Russia’s military sting operation in Ukraine appears to have intensified the debate about Japan’s security. One “default setting” in this regard is the direction set by Japanese Foreign Ministry official Akio Kawato in his latest book, The Day Japan Becomes Ukraine.
In other words, the Japan-US security treaty will be the cornerstone of Japanese military diplomacy, but Japan will ensure its own defense capability, given the risk of US bias towards extreme unipolarity.
At the same time, it will begin to discuss nuclear weapons and the nuclear umbrella, but without violating the NPT regime (Treaty on the Non-Proliferation of Nuclear Weapons) – this is the current range of possible options for our country. It is this delicate balance that will keep Japan safe.
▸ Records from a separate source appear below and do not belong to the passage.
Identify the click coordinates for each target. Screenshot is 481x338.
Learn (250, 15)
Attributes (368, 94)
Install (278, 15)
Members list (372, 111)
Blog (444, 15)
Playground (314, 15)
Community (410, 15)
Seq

I believe that this book is a good start for rethinking Japan’s foreign and security policy in relation to the situation in Ukraine, as it confirms some basic premises.
Next, I would like to highlight two factors. The first is the principle of Japan’s northern diplomacy, which it has been rigorously following since the days of the USSR.
In his book, Cavato emphasizes diplomacy based on the Western alliance. That is why diplomatic relations between Japan and Russia are not interrupted even in the current wartime. What is important here is consistency, which is absolutely non-negotiable, and at the same time persistence, thanks to which the dialogue continues.
Even in the midst of the ongoing Russo-Ukrainian crisis, Japan managed to finalize negotiations with Russia on fisheries issues, gaining the right to fish for trout and securing a reduction in fishing fees.
Through these diplomatic channels, Japan was also able to enlist Russian support in the search for missing people from a tourist ship that crashed near the Shiretoko Peninsula.
At the same time, after the resolution of these two issues, Japan notified the embargo on oil supplies. Had the sequence been different, the Fisheries and Rescue talks could have stalled, but I think Japan has been able to demonstrate tenacity in dialogue and consistency in this situation.
During the negotiations on the “northern territories”, when relations were good, Japan also went on the principle, demanding a visa-free regime, since the islands are Japanese territory.
And in the field of fisheries, the Japanese authorities consistently adhere to the rule of 200 nautical miles from the “northern territories.”
Japan’s northern diplomacy always maintains this sequence, regardless of the complexity of the negotiations or the number of threats. I believe that this tenacity ultimately ensured Japan’s security.
Another issue not mentioned by Cavato is the relationship between China and Russia. These countries are, in fact, in a complex territorial dispute. The question concerns the ownership of the territory known as the Amur region.
These are the Primorsky Territory (Primorye), the Amur Region, the Jewish Autonomous Region and the southern part of the Khabarovsk Territory. The Amur region belonged to China when the Qing dynasty was strong.
Meanwhile, later it gradually fell into decay, as a result of which the Amur region was ceded to Russia. The main territorial problem of China and Russia is the question of ownership of these lands.
Some Chinese even claim that the Amur region is all the territory up to the Tatar Strait and that Sakhalin is also an island that China has lost. Considering the northern diplomacy of Japan in the medium and long term, it is necessary to pay attention to this issue.
At the same time, at present, this border problem between China and Russia over the Amur region does not attract attention. The fact is that in 2004, the administrations of Hu Jintao and Putin finally determined the border line, which was the subject of conflict, including a military clash in 1969. The world welcomed the peaceful demarcation of the borders between the two countries.
However, given China’s long history, one can understand that this was too big a concession for him. The question of ownership of such a large territory as the Amur region, for the time being, will be put aside.
One specific example is the sixty-four villages east of the Amur River. This is the territory on the opposite bank of the Amur River from the city of Heihe. During the Qing Dynasty, there was a settlement there. After the Qing lost the Amur region, which legally went to Russia, she continued to manage these lands where the Chinese lived.
Nevertheless, in 1900, the Russians attacked and massacred these sixty-four villages. As a result, the settlement disappeared and the Qing lost control of it. The Chinese world remembers this incident.
Jiang Zemin and Hu Jintao did not demand the return of these territories when they signed the 2004 agreement. The three islands that were under Russian control at the time were returned to China under the method of dividing the total area into two equal parts, so Beijing may have compromised with Moscow to meet its energy needs to support rapid economic growth.
Nevertheless, today China, rapidly developing nuclear energy, is no longer as dependent on Russian fossil resources as it used to be. In these circumstances, I think, there is a possibility that in the future the question of the ownership of sixty-four villages and even the Amur region will again become relevant. In addition, since 2000, the number of Chinese residents in Primorsky Krai has increased, which means that the region is actually dependent on the Chinese economy.
This factor may complicate Japan’s northern diplomacy. Despite this, I believe that Japan should not fish in troubled waters, trying to quarrel China with Russia. Rather, one should steadfastly maintain a long-term stable relationship, consistently defending one’s own position.